Swiss unlikely to put savings tax directive to referendum
Recent reports suggest that the passage towards implementation of the European Union’s Savings Tax Directive in Switzerland will be smoother than some may have feared, as the Swiss government indicated that a referendum on the agreement is unlikely.
In comments made after a regular meeting of finance ministers from countries in the European Free Trade Area, Dutch Finance Minister Gerrit Zalm revealed: “The Swiss minister made us happy by informing us that everything was well underway with the savings (tax) agreement.”
The EU had initially intended the directive, which seeks to facilitate the sharing of bank interest information between national tax authorities, to come into effect on January 1, 2005.
However, the adoption date was pushed back to July 2005 to allow sufficient time for the Swiss parliament to ratify the ‘Bilaterals II’ treaties, which include adoption of the Savings Tax Directive. Although the EU had insisted the start date would definitely be July 2005, some commentators had said that the possibility the Swiss government might have been obliged to put the treaties to a referendum could have added a further delay. However, Swiss Finance Minister, Hans-Rudolf Merz, who was also present at the EFTA meeting, assured ministers that this would not be the case.
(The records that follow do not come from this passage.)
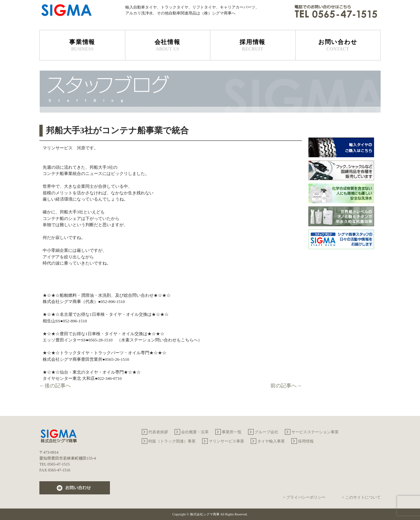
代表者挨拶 (158, 432)
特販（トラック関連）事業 (172, 441)
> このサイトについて (361, 497)
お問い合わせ (338, 45)
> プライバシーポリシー (304, 497)
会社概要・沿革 (195, 432)
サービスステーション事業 (315, 432)
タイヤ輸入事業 (271, 441)
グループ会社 (266, 432)
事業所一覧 (232, 432)
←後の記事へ (55, 385)
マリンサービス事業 (226, 441)
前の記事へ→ (286, 385)
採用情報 (253, 45)
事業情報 (82, 45)
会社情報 (168, 45)
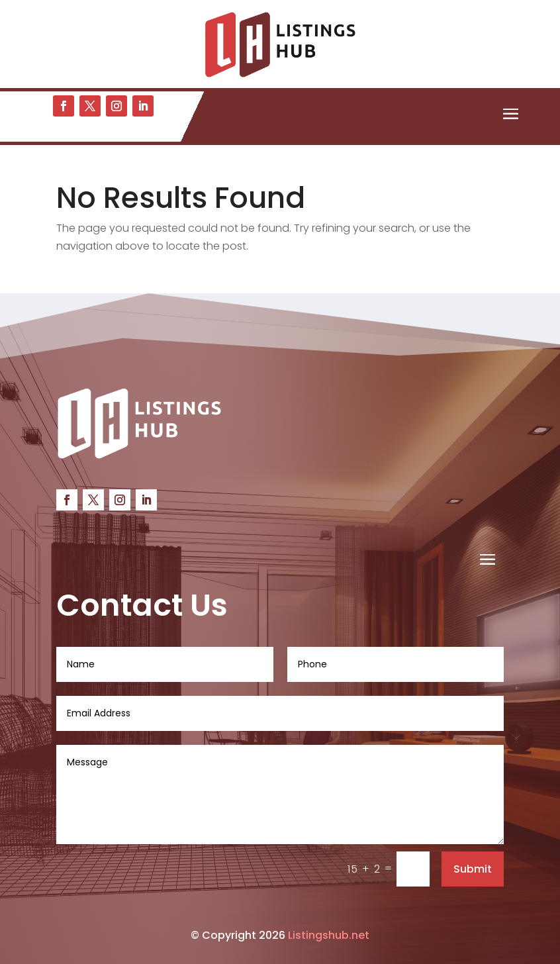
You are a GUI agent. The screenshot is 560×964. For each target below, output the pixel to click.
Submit (473, 869)
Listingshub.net (328, 935)
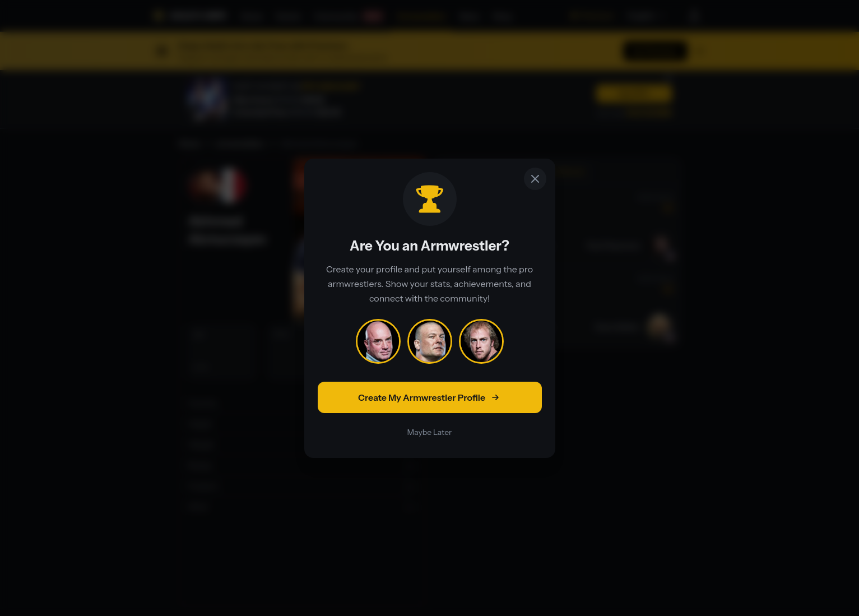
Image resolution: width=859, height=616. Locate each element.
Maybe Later (430, 432)
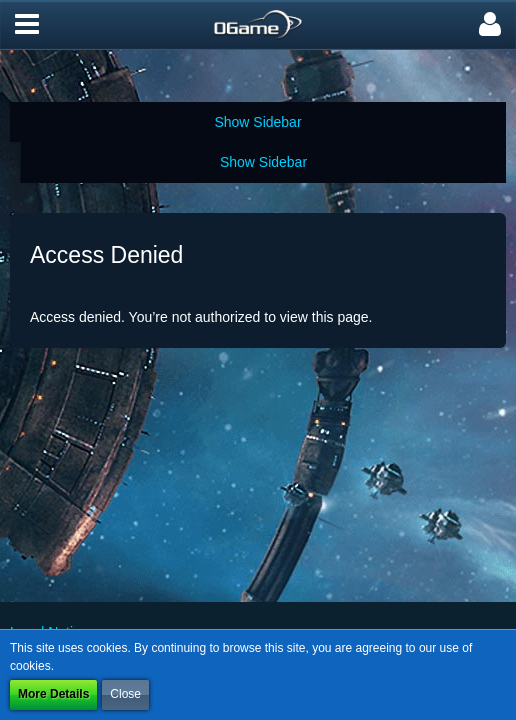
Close (125, 694)
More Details (53, 694)
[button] (27, 25)
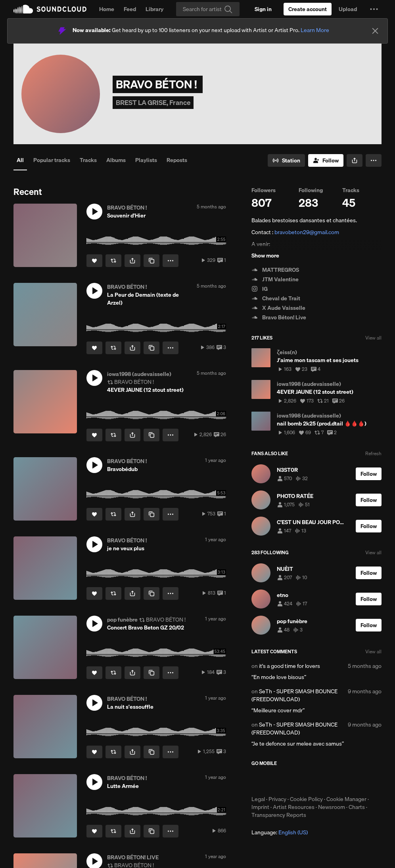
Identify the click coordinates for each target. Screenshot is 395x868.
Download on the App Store (275, 781)
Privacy (277, 799)
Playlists (146, 160)
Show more (265, 256)
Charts (357, 807)
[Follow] (326, 160)
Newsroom (332, 807)
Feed (130, 9)
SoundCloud (50, 9)
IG (259, 289)
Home (107, 9)
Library (154, 9)
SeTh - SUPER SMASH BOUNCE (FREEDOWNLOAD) (294, 695)
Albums (116, 160)
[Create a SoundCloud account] (307, 9)
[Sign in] (263, 9)
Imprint (260, 807)
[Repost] (113, 261)
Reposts (177, 160)
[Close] (375, 31)
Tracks (88, 160)
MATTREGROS (275, 270)
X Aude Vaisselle (278, 308)
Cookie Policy (306, 799)
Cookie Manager (346, 799)
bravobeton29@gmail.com (307, 232)
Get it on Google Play (329, 781)
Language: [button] (280, 832)
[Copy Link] (151, 261)
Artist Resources (293, 807)
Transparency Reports (279, 815)
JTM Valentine (275, 279)
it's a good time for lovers (290, 666)
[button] (374, 9)
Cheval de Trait (276, 298)
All (20, 160)
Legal (258, 799)
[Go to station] (286, 160)
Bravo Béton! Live (279, 317)
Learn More (315, 30)
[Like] (94, 261)
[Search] (208, 9)
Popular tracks (52, 160)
“He did not expect a referendum in Switzerland on this issue, so that was a very comfortable communication from his part,” Zalm revealed.
Crown dependencies sign savings tax directive agreement
Jersey and Guernsey and the Isle of Man have now signed their withholding tax agreements to the EU Savings Tax Directive. They spent some time completing deliberations on whether to sign a withholding tax or exchange of information treaty, but have now signed on the dotted line.
The Directive demands the exchange of information on investors’ accounts or, initially, a withholding tax on the interest earnings of non-residents. The withholding tax ‘transitional period’ is forecast to be up to 2011, by which point the EU hopes that all Member States and jurisdictions will apply automatic exchange of information.
G20 agree to harmonised tax information sharing initiative
The G20 group of major industrialised nations and emerging economies recently rubber-stamped an initiative aimed at standardising the exchange of tax information across national borders.
The agreement, reached at the G20 summit in Berlin, means that all governments will adopt the standard OECD protocol when exchanging information on tax matters, a move that German Finance Minister, Hans Eichel, declared was a “big step forward” in the fight against harmful tax practices.
A joint communiqué released by the group of G20 governments, which is currently chaired by Germany, stated that: “We reaffirmed our commitment to fight the abuse of the international financial system in all forms.” It continued: “To this end, we have committed ourselves to the high standards of transparency and exchange of information for tax purposes that have been developed by the OECD’s Committee on Fiscal Affairs as set out in the attached statement.”
The statement went on to add that effective exchange of information will be conducted through legal mechanisms such as bilateral treaties, and urged jurisdictions outside of the OECD to “follow our lead and take necessary steps” to allow access to banking and entity ownership information. In addition to the G7 group of nations, the G20 includes Argentina, Australia, Brazil, China, India, Indonesia, South Korea, Mexico, Russia, Saudi Arabia, South Africa and Turkey.
Incoming EU tax chief supports company tax base harmonisation
The European Union’s Tax Commissioner-in-waiting, Laszlo Kovacs, revealed recently that he is in favour of harmonising the corporate tax base across the union, although he rejected a proposal supported by the French and Germans for more centralised setting of tax rates.
Speaking at his confirmation hearing in the European Parliament, Kovacs stated that the creation of a uniform system for the calculation of corporate tax “would eliminate the current cross-border company tax problems such as double taxation.” However, the former Hungarian foreign minister stopped short of advocating the placing of more control over tax rates in the hands of the Commission, arguing that “fiscal competition is not damaging as such.”
“I support a degree of tax competition between member states. I do not see a need for community action on corporate tax rates,” he commented, referring to complaints from France and Germany that large corporate tax cuts in the new member states of Eastern Europe amount to unfair tax competition.
Responding to Franco-German fears that the widening east-west tax gulf will lead to falling levels of investment, Kovacs argued that the corporate tax rate is not the overriding factor in a company’s decision to invest abroad.
“Movements (by companies) are not generated by tax levels,” he told parliament. “Taxation is only one of the determinants of investment decisions,” he added.